= Beginning of Section =
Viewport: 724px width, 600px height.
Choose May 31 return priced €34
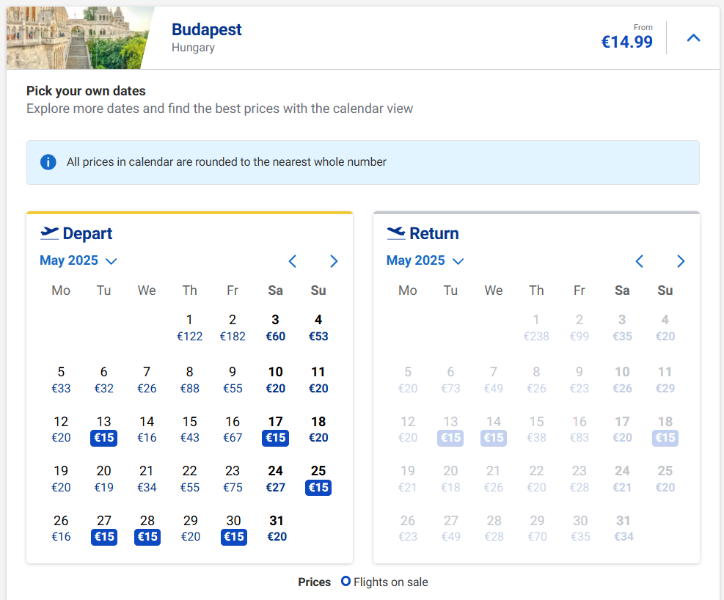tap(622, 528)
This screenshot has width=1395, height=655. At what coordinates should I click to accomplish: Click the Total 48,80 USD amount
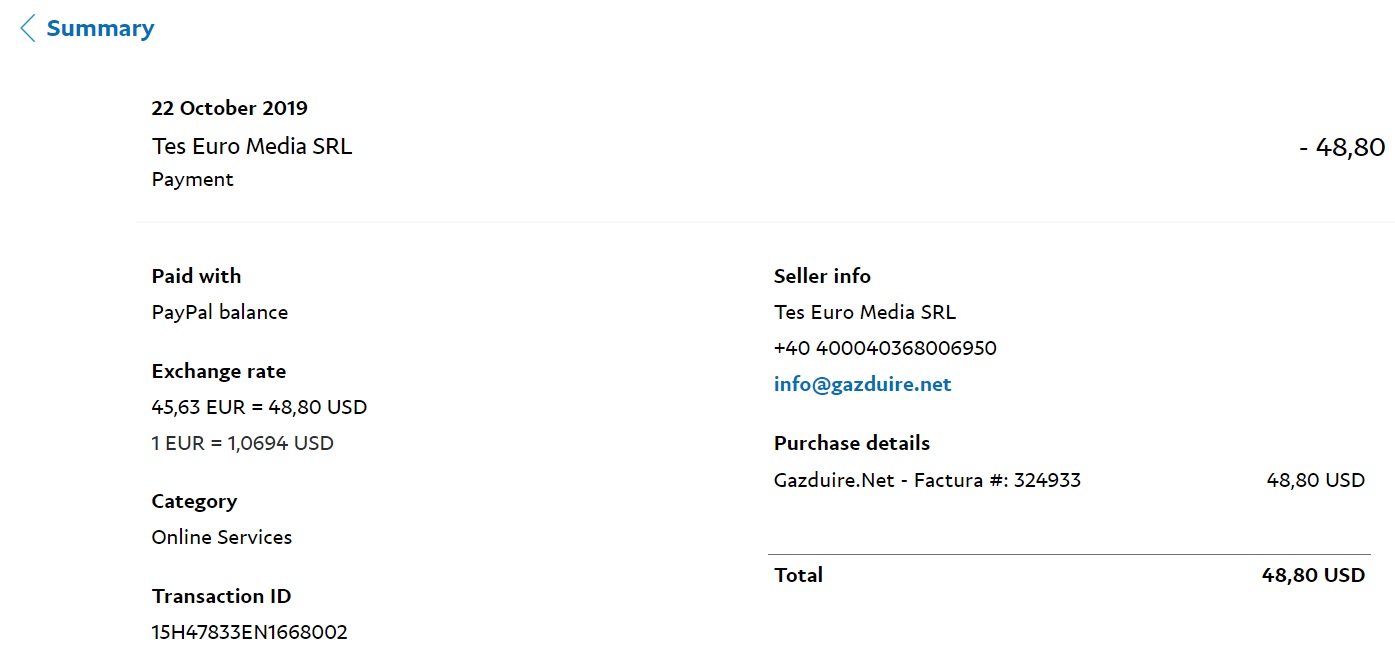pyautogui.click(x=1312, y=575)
= End of Section =
■ What you are asked to do ■
Every record must be copied exactly, with the pictures left out.

■ Result of this exercise ■
Viewport: 724px width, 600px height.
Choose May 31 return priced €34
tap(622, 528)
This screenshot has width=1395, height=655. At what coordinates should I click to accomplish: Click the Total 48,80 USD amount
pyautogui.click(x=1312, y=575)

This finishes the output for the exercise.